Once you’ve gotten your vendors into your system or networks, the next level in third-party remote access best practices is applying the concept of least privilege. This is the practice of providing only exactly the amount of access the vendor needs to do their job; no more, no less. It is a hard point to hit exactly, but most healthcare enterprises err on the side of too much access. If you are still providing your vendors with a simple VPN login similar to your employees, you are leaving far too much to chance. Employee accounts usually need access to general file storage, HR, and internal administrative servers that most vendors should never get near. A single co-opted vendor account on an unsegmented VPN can give an attacker almost unlimited access to areas on your network where vendors are never supposed to roam. This can include payment networks, patient care networks, dev systems, and other highly sensitive and valuable assets. And the danger isn’t just from hackers with malicious intent. Without the proper least privilege controls, well meaning contractors can do work on the wrong system, patch or update systems that were supposed to be left alone, and make other mistakes that more specific access permissions and network segmentation would prevent. At the very least, vendors should be siloed off onto their own VLAN, containing only those servers they need access to.
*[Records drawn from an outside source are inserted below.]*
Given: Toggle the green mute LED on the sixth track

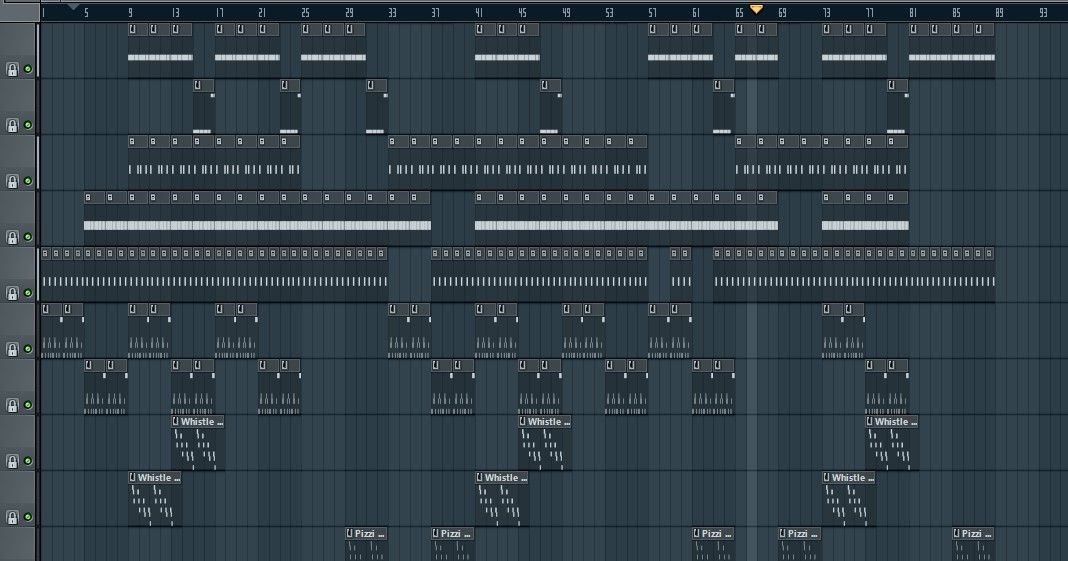Looking at the screenshot, I should [28, 349].
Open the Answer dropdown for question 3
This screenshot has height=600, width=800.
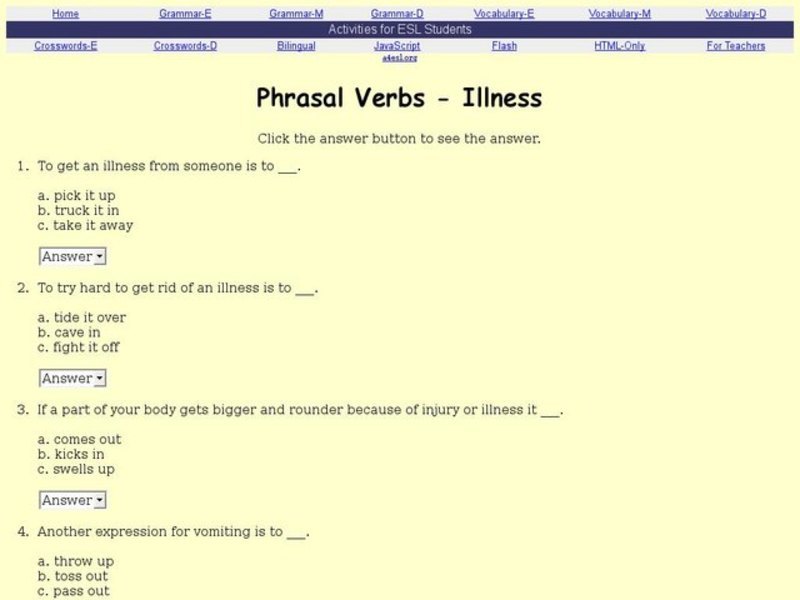(70, 500)
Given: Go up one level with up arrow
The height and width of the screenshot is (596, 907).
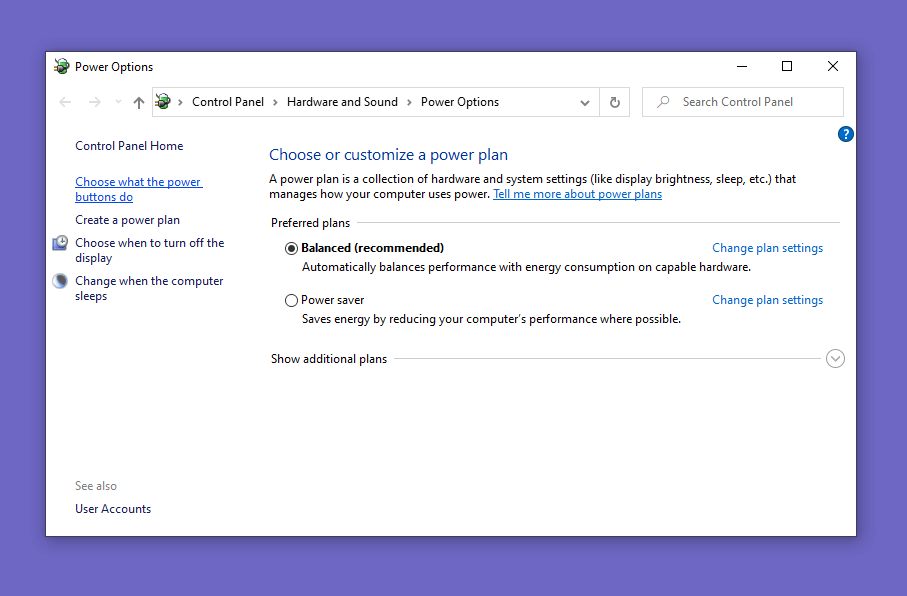Looking at the screenshot, I should (x=138, y=102).
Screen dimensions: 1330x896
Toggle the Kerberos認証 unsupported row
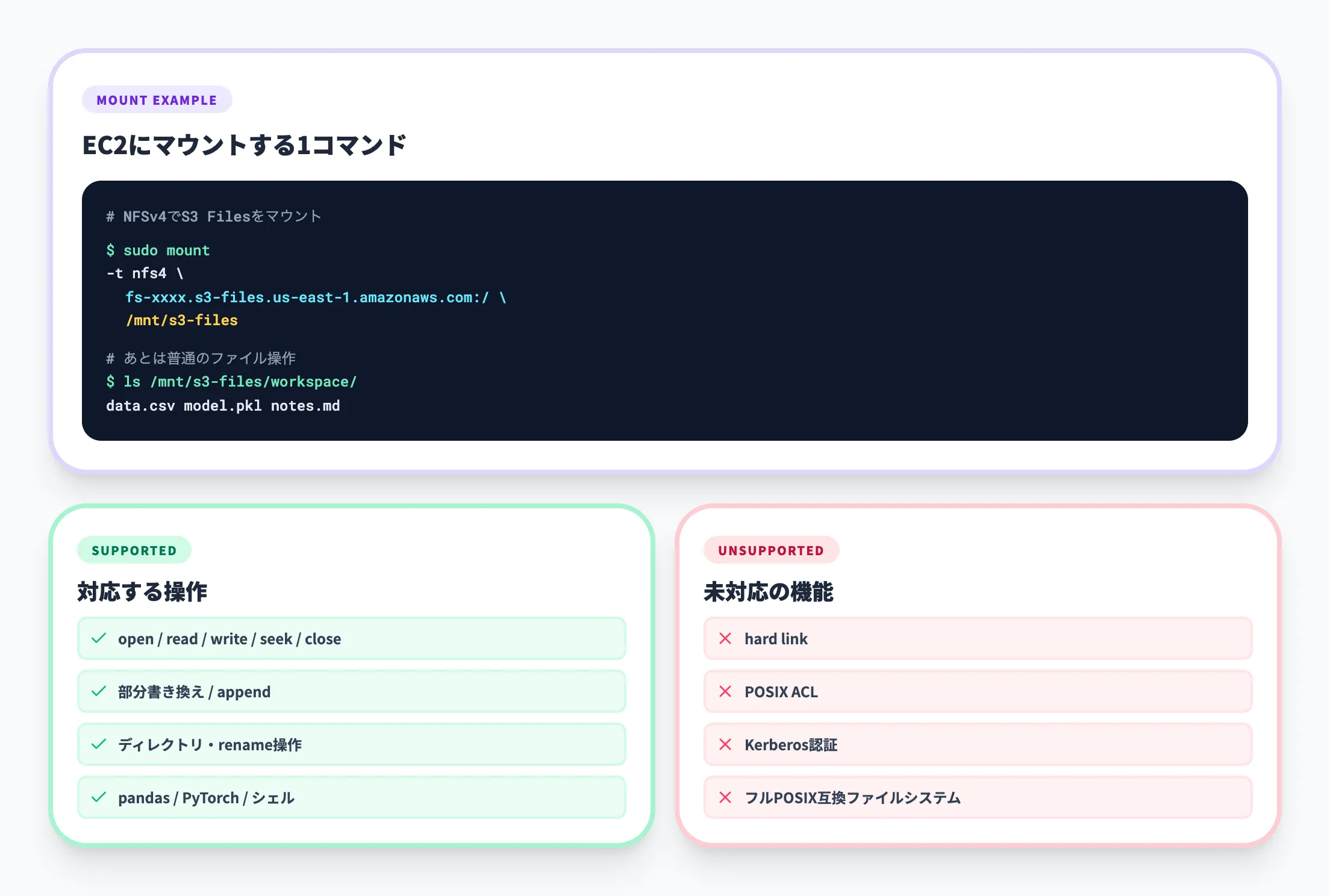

Ideally, there should be a group or user type per job, so that very specific permissions can be authored. Limiting access by network ports is even better. A website developer does not usually need access to a database or other protocols. And finally, being able to control the access by time and day and other temporal conditions is the cherry on top of the least privileged controls best practices.

Review and audit

Review and audit make up the third component of the vendor access management trifecta of best practices. The ability to monitor and review vendor activity on your systems is crucial, for three reasons. Being able to view vendor actions, ideally in real-time, gives you the ability to catch issues before they become incidents. If a vendor is doing something suspicious or errant, you want to be able to see it live or in the logs. Of course, this assumes a robust log review program or active SOC/SIEM. But, if you don’t collect the data to begin with, you can’t review the data. And in the event of an actual incident, having very granular logs can make putting the pieces back together and determining root causes much easier. Regulators are increasingly adding third-party risk management and controls on vendors to their audit and exam checklists, so having details about vendor activity is important for compliance too. Some applications even allow you to record whole interactive sessions and log every keystroke a vendor does. This will both please examiners and improve your incident response process.

Key takeaways

We have talked about the issue of third-party vendor access and how it affects healthcare compliance. Significant compliance risk exists in providing access to third parties. However these risks can be ameliorated or controlled by following best practices in the areas of identification, control, and audit.  While not silver bullets for eliminating all third-party risk, doing so will certainly limit and contain any damage vendors can do to your compliance posture.